I'm building a Javascript client app that has live communication with a Phoenix server, and wants to know if a message pushed to the server has been received. It looks like Phoenix's socket.js wants me to use something like:
channel.push("mymessage", {data: 123})
.receive("ok", function(){ console.log("Message pushed successfully"); });
However, I can't get this event handler to fire unless I change my return value on the Phoenix app to be {:reply, :ok, socket}
, like so:
def handle_in("mymessage", %{"data" => data} = payload, socket) do
{:reply, :ok, socket}
# not {:noreply, socket}
end
I guess it makes sense that {:noreply, socket}
doesn't actually send a message in response to the client, but in what case would you want to send a message to the server and not have it let you know that it worked? Or am I misunderstanding something? I feel like with normal HTTP requests, you always check if the request was successful from the client.

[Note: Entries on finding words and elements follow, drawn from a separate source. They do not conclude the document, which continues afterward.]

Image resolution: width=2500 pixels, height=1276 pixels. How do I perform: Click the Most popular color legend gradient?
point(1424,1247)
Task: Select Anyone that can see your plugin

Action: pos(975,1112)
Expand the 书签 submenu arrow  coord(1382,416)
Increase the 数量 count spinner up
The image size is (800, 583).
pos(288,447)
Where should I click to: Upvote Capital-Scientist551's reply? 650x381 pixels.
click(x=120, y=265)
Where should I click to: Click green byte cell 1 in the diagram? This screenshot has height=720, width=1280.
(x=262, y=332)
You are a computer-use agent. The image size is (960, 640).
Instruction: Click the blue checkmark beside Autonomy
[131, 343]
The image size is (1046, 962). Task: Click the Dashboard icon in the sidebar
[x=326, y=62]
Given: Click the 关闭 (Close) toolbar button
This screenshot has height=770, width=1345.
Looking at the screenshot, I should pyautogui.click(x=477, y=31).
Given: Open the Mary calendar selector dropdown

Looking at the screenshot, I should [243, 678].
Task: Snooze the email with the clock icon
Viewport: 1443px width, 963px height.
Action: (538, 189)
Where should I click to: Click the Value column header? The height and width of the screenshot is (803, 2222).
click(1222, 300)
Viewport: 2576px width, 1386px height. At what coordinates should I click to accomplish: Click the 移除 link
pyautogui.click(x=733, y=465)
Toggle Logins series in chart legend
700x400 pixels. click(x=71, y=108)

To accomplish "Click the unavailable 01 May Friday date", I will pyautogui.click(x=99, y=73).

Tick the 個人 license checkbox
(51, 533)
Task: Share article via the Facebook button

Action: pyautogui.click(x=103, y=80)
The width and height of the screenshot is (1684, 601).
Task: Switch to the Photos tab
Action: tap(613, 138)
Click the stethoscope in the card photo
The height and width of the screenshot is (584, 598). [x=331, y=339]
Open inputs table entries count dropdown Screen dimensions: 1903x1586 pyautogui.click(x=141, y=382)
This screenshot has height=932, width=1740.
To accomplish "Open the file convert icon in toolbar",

You're right: {:reply, :ok, socket}
will send a reply message with "ok"
, and {:noreply, socket}
won't send anything in response. You should use the former if you want to ensure that the message was sent, but often that's impractical or unnecessary (think of broadcasting a chat message to thousands of connected users--it's impractical to track "ack" messages for all of them).
I feel like with normal HTTP requests, you always check if the request was successful from the client.
WebSockets exist for situations that normal HTTP requests don't work well, and one-way communication is one of those cases.